# Which Biotech Stocks are Best. Covid Has Changed the Way We Invest



## Lara (Jan 11, 2021)

Covid has changed the way the world lives to the extent that we will never be quite the same. Spending holidays with families on Zoom, watching movies, ordering online more than ever, etc. Stocks we own now should be reviewed carefully as much of our portfolios may be vulnerable in the next predicted drop in the market (could be huge). Some stocks that seem appropriate for now, like Zoom, Netflix and Amazon are already over-priced. 

Experts are advising we buy Biotech stocks sooner rather than later...sooner being now and later being 2025. Biotech is the biggest market of all right now. Especially Genome Sequencing Companies that are meeting the health needs of the pandemic through vastly improving DNA testing that is more highly sophisticated and can build a profile for individuals where doctors can make a more accurate diagnosis for things like Sickle Cell, Cancer, and Blindness. Many companies have been doing this for quite some time now like Moderna, Sorrento, Valeant, and Intuitive Surgical (DaVinci Robot).

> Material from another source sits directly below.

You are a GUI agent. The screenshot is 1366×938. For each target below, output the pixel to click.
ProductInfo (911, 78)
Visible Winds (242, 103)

I don't know if my sources are accurate (Jeff Brown of Brownstone Research) but he says that "Human Longevity" is a great Biotech stock but is still a private company. Synthrax is a Bio-tech Buyout that should do great. A top genetic sequencing Biotech company is coming out with a new machine that should go up 187% but the name of the company wasn't given. But now is the time before the machine comes out. Does anyone know the company? Maybe ARKG? Also there is Edit, NVTA, and CRSP?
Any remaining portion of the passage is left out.